§ MR. MACFARLANE (Argyll)
asked the President of the Board of Trade, If he can state what was the net registered tonnage of the Oregon; what proportion the registered tonnage bears to the number of passengers a vessel may carry; what number of persons were on board the Oregon; and, what number could have been accommodated in her ton boats?
§ THE PRESIDENT (Mr. MUNDELLA) (Sheffield, Brightside)
The net registered tonnage of the Oregon was 3,529. The number of passengers a vessel may carry does not depend upon her registered tonnage, but on the extent of her passenger accommodation as to light, ventilation, space, and other circumstances. The number of persons on board the Oregon was 878, and her boats were capable of accommodating 365.
§ MR. MACFARLANE
asked, whether the House was to understand that if the vessel had foundered in mid-ocean only 300 out of 800 passengers would have found accommodation in the boats? He wished to ask the right hon. Gentleman whether in the case of two vessels of identical registered tonnage, one carrying 500 passengers and the other 1,300, they were both obliged to have the same number of boats?

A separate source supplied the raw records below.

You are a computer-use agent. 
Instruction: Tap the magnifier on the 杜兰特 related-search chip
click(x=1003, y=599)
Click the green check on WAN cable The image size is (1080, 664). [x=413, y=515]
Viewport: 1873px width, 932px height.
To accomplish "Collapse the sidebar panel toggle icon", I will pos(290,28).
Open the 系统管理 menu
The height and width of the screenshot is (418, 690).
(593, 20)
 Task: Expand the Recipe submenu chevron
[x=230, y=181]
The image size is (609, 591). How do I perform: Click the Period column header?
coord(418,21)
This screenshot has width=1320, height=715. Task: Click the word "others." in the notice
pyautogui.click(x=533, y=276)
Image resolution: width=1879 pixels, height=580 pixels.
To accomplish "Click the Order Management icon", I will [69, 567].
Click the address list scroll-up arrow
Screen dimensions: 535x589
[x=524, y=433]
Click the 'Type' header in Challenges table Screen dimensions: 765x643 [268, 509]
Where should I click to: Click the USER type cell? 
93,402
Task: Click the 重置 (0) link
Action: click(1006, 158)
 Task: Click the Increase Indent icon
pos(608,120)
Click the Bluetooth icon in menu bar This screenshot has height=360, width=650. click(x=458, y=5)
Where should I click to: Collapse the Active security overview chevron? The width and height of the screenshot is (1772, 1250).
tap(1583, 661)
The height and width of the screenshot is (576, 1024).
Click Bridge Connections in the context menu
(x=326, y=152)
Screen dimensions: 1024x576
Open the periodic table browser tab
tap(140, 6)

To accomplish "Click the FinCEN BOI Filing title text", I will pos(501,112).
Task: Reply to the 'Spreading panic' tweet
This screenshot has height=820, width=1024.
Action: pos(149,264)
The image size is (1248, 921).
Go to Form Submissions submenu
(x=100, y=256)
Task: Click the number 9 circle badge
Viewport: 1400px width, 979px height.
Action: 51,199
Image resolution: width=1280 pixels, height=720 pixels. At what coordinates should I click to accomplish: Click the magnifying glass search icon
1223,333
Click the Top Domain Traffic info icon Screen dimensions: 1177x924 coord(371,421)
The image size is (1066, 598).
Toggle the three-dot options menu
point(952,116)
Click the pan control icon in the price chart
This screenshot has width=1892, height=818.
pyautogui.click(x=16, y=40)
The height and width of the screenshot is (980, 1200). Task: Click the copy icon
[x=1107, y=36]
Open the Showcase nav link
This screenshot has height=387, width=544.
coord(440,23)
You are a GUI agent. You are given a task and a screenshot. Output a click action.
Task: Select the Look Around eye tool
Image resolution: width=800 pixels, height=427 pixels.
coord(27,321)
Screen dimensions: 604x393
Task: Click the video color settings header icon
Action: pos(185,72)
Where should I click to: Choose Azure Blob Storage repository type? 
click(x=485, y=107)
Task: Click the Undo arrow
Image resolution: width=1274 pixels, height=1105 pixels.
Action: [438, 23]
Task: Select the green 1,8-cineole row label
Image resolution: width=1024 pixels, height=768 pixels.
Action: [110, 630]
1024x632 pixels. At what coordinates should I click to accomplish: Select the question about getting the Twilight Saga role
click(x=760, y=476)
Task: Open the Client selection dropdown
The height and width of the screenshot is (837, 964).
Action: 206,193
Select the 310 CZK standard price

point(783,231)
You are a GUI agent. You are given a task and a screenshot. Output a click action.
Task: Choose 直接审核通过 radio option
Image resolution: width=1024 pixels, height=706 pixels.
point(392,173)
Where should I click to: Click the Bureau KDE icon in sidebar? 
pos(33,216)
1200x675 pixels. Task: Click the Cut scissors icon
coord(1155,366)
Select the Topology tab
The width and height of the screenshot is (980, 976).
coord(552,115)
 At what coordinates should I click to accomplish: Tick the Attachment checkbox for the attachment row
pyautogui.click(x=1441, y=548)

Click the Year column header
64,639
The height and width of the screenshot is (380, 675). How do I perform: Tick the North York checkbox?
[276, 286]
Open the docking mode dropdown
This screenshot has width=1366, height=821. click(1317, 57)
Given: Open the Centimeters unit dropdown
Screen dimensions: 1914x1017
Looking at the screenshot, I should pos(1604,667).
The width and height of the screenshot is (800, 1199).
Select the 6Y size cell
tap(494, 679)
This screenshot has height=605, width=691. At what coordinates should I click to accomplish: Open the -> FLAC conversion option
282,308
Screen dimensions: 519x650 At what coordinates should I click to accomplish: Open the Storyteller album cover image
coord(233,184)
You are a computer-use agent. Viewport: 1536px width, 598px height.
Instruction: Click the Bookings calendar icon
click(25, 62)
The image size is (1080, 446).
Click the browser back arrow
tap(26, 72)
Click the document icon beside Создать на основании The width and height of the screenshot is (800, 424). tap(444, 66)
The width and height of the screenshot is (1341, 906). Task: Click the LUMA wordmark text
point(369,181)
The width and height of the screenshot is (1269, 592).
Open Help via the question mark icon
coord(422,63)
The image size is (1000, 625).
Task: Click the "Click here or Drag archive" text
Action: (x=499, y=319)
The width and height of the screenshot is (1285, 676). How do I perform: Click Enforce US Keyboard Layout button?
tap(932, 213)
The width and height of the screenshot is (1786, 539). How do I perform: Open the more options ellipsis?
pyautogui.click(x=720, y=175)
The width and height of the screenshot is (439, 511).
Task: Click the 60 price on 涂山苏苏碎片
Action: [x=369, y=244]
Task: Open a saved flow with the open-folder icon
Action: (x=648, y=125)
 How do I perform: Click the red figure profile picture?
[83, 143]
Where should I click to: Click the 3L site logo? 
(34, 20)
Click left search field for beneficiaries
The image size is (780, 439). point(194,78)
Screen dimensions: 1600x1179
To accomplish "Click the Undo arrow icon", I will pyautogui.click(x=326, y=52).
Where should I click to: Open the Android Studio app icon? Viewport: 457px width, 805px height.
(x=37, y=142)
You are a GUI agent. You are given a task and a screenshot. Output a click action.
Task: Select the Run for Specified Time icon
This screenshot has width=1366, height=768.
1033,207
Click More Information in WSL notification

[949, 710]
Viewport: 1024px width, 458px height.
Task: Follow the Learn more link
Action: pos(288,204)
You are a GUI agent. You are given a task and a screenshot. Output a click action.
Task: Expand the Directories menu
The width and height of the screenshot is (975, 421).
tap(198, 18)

§ MR. FORWOOD (Lancashire, Ormskirk)
I should like to ask, at the same time, whether it is possible for large steamers carrying passengers to carry as many boats as they carry passengers?
§ MR. MUNDELLA
I have answered all the Questions which have been put to me on the subject of the Oregon. Now I am asked whether, if she had gone done down in mid-ocean, her boats would have been sufficient. Certainly not; and every man who goes to sea knows that passenger vessels do not have sufficient boats for all their passengers. The Channel steamers, for instance, probably accommodate 300 or 400 passengers; but the boats they carry would only be sufficient for 40 or 50 passengers. But the Oregon had boat accommodation largely in excess of the 1791 statutory requirements. I may add that the Board of Trade are not at all satisfied with the present statutory requirements. When the loss of the Oregon was reported I ordered an inquiry to be made by practical men as to how far it would be possible to enlarge the boat accommodation of such vessels; but I do not want the House to suppose that any large sea-going ship can carry as many boats as will accommodate all her passengers. The effect of that would be either to render the vessel unseaworthy or to quadruple the charge to passengers.
§ CAPTAIN PRICE (Devonport)
asked, whether the right hon. Gentleman was aware that in the United States there was a law which required that all passenger ships should carry boats or lifebelts sufficient to accommodate all their passengers?
§ MR. MUNDELLA
said, he was not aware of any such law, and much doubted whether any such law existed. If there were such a law he would have no faith in its being carried out.
§ CAPTAIN PRICE
asked, whether the President of the Board of Trade would lay on the Table of the House a copy of section 4,488 of the Revised Statutes of the United States, which required that every ship should carry a sufficient number of boats and life-saving apparatus?